◆ **Task to carry out**:
Out of the records below, copy all lines in which the word "agent" occurs.

◆ **Material for this exercise**:
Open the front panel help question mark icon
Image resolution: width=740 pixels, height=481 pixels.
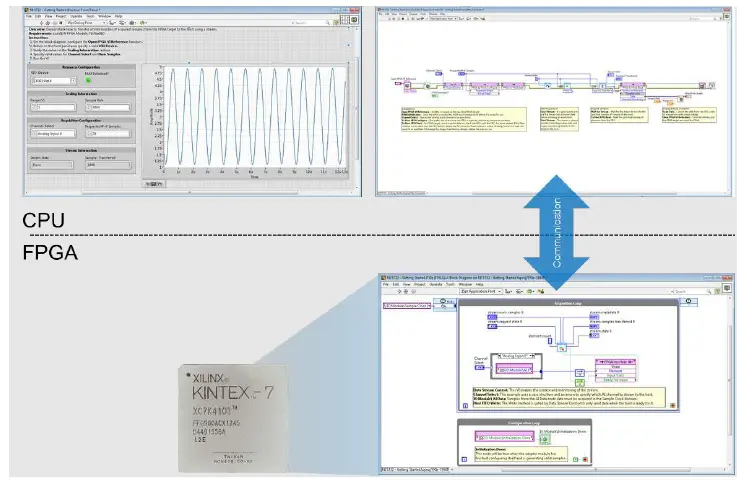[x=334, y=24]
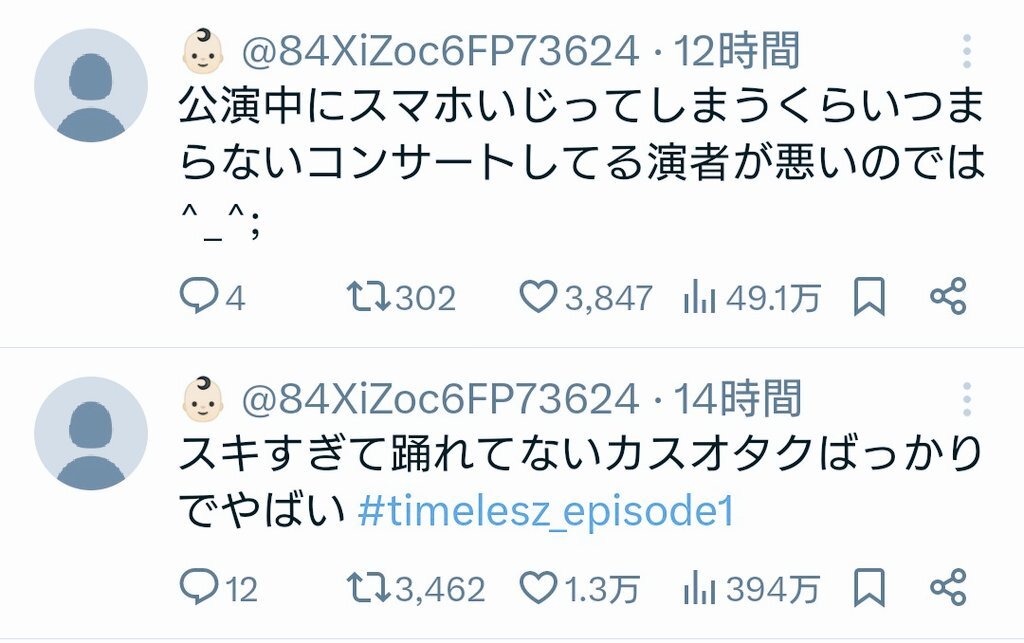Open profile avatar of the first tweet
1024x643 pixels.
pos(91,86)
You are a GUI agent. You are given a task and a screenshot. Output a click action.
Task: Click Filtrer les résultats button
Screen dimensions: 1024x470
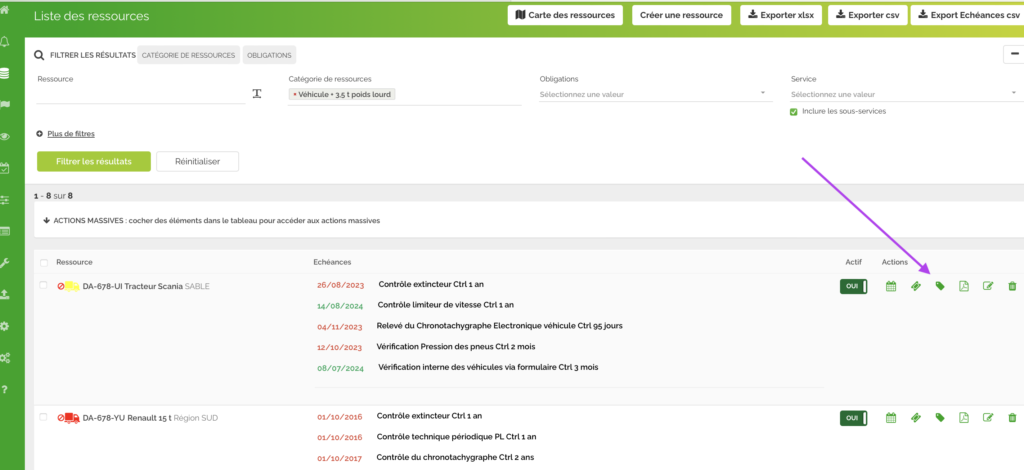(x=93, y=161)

==

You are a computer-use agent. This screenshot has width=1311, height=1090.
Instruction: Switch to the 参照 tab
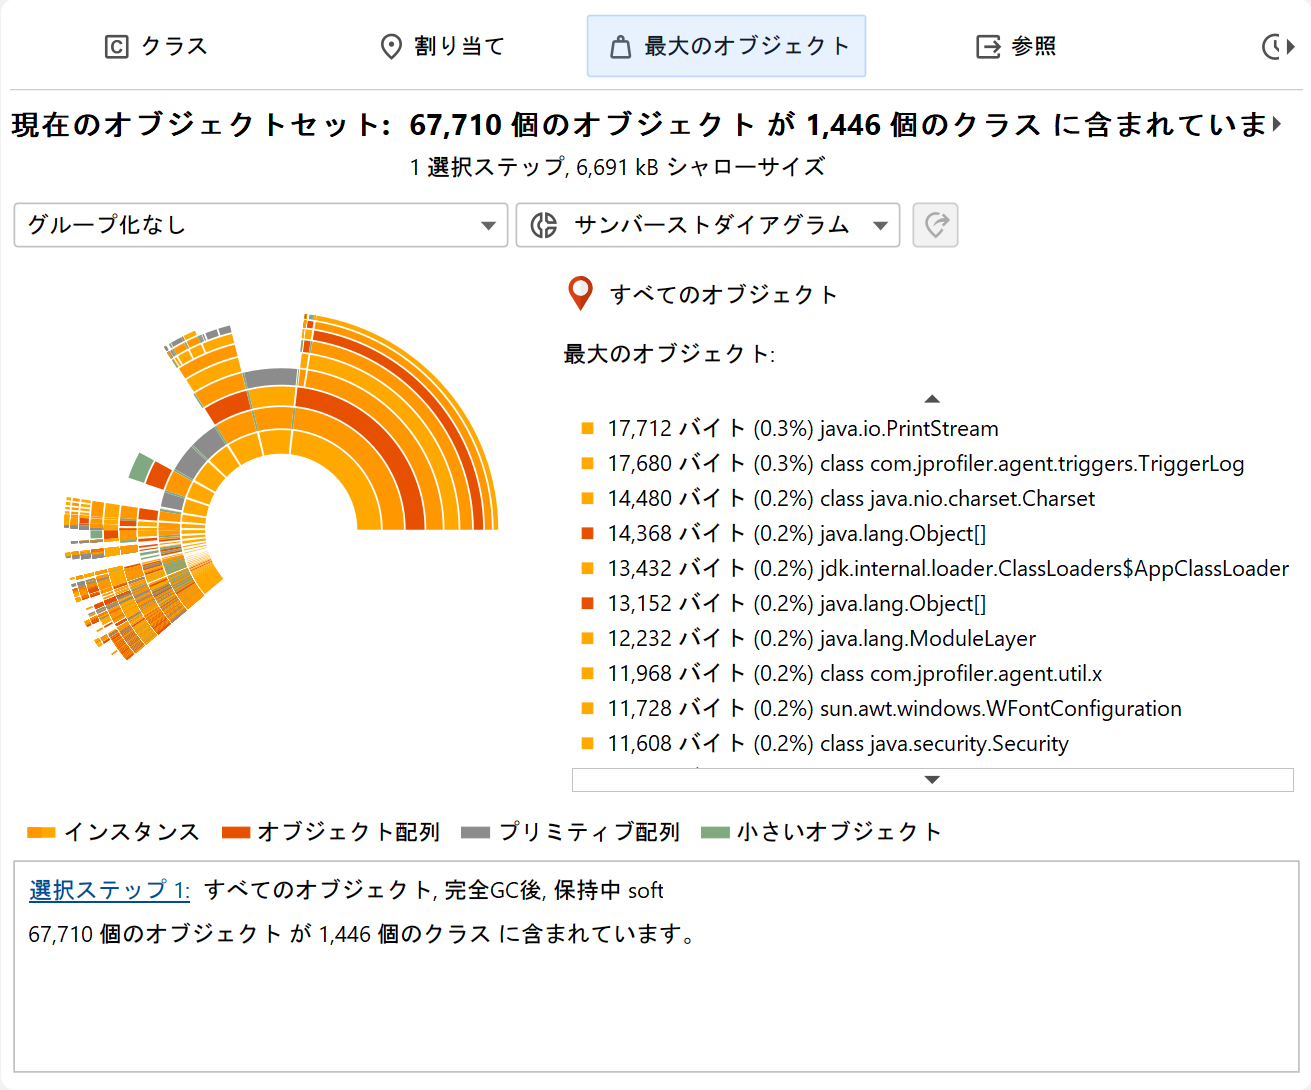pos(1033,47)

◆ **Problem solution**:
You are a GUI agent. You are given a task and a screenshot. Output a click action.
You are a computer-use agent. This screenshot has width=1311, height=1090.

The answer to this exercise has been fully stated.